§ **Problem details**
Please copy the part of the SCANATE text that opens with the words containing "Swann was able" and closes with "of the experiment.", substituting "sketch" for every "map".
* Start Passage shown *
Early SCANATE Experiment
On 5/29/73, Hal Puthoff conducted a remote viewing experiment with Ingo Swann using coordinates given to them by a CIA official interested in the project at SRI.
Swann was able to draw a map of a small military installation, which was identified later as being in West Virginia. (Targ, Russell and Puthoff, Harold E, Mind-Reach, Delacorte Press, 1977, pg 1-4). The CIA official (identified by Targ and Puthoff as "our East coast challenger", later revealed to be Richard Kennett) reported that the results were accurate, and the map was even to scale.
Three days later (6/1/73), Puthoff received a call from Pat Price, offering to have his skills tested. Puthoff reports that he was reluctant, but since he had briefly met Price and felt he wasn't a crank, Puthoff ,"on an impulse", read Price the coordinates of the experiment.
On 6/4/73, Puthoff received Price's five page response, which went into greater detail than Swann's. He went so far as to read off nameplates and labels on files. The CIA official confirmed Price's description, and Price was invited to join the project. (Targ, and Puthoff, 1977, p46-8)
Puthoff and Targ felt that this experiment was important enough to include at the open of their book, Mind Reach. "For us, this type of experiment was definitive: There was no question of collusion between the challenger and the subject, and the target site was small and characterized by controlled access." (Targ, and Puthoff, 1977, p34)
* End Passage shown *
* Start Information supplied *
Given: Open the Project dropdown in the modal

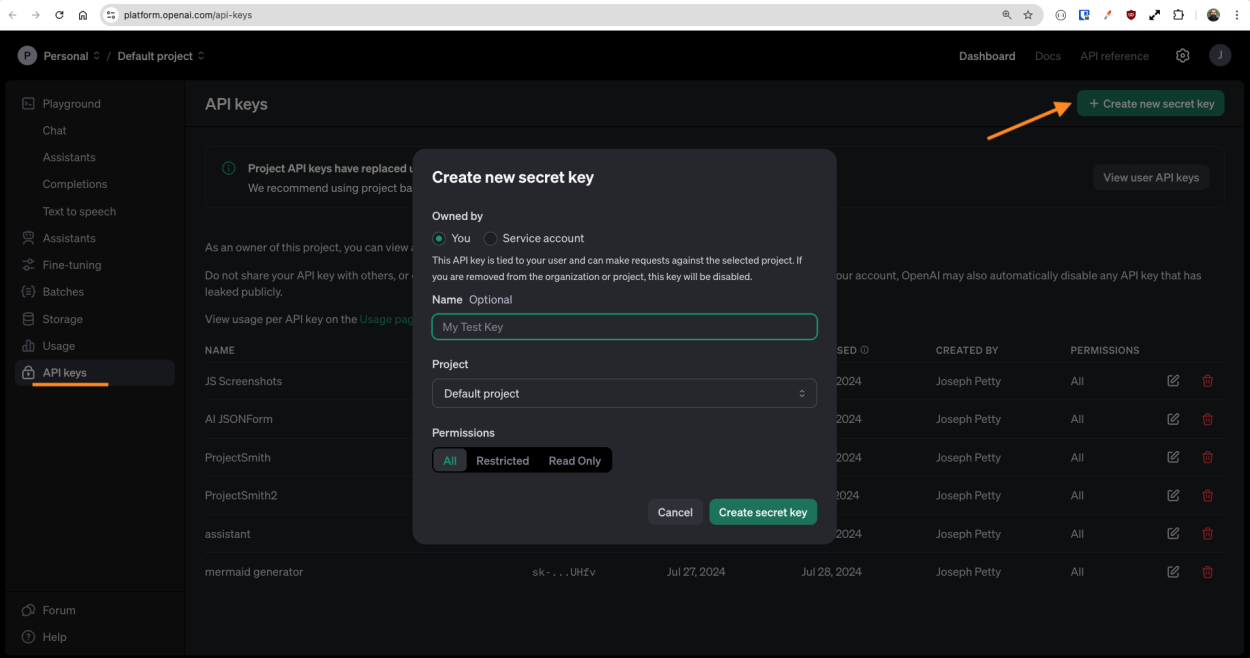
* End Information supplied *
§ **Completed exercise**
Swann was able to draw a sketch of a small military installation, which was identified later as being in West Virginia. (Targ, Russell and Puthoff, Harold E, Mind-Reach, Delacorte Press, 1977, pg 1-4). The CIA official (identified by Targ and Puthoff as "our East coast challenger", later revealed to be Richard Kennett) reported that the results were accurate, and the sketch was even to scale.
Three days later (6/1/73), Puthoff received a call from Pat Price, offering to have his skills tested. Puthoff reports that he was reluctant, but since he had briefly met Price and felt he wasn't a crank, Puthoff ,"on an impulse", read Price the coordinates of the experiment.